In its judgments released on Tuesday, the court held that Turkey was to pay a total of 15,001,498 euros in pecuniary and non-pecuniary damages and 160,375 euros for the costs and expenses of the trials. As a matter of fact, the Strasbourg court, in a March ruling, recognized the Immovable Property Commission (IPC) of the Turkish Republic of Northern Cyprus (KKTC) as a valid domestic judicial remedy whose jurisdiction extends to Greek Cypriots.
The ECtHR judgment means that Greek Cypriots will not be able to launch court cases against Turkey at the European court prior to seeking redress with the IPC and sets a precedent for approximately 1,500 property cases pending at the European court. The ruling is significant in that for the first time a Turkish Cypriot commission has been recognized by Europe’s top human rights court, boosting the international legitimacy of the KKTC. Nonetheless, Tuesday judgments are concerned with applications that were announced as admissible before the March ruling.
Turkish Cypriot officials recently told Today’s Zaman that the March ruling has considerably increased the number of applications by Greek Cypriots to the IPC. Another key ruling is expected to be announced by the European court on Nov. 2 in a case jointly filed by a well-known Greek Cypriot businessman, Andreas Lordos, and others against Turkey. The applicants similarly allege that the 1974 Turkish intervention deprived them of their homes and properties.

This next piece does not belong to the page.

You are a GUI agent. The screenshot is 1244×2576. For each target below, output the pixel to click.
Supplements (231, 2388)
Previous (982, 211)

Particular importance is attached to the Nov. 2 ruling since the case concerns properties in Varosha (Maraş in Turkish), the sealed-off section of Famagusta [Gazimağusa in Turkish]. Varosha, once a prime vacation resort run mainly by Greek Cypriots, is now in a military zone and closed to civilians.
Greek Cypriot media has suggested that the eventual ruling in the Lordos’ case would put Turkey into a difficult position because the Turkish government would not be able to use in its defense the argument that the properties are currently being used by Turkish Cypriots, and thus that the properties should be confiscated by the Turkish Cypriot side.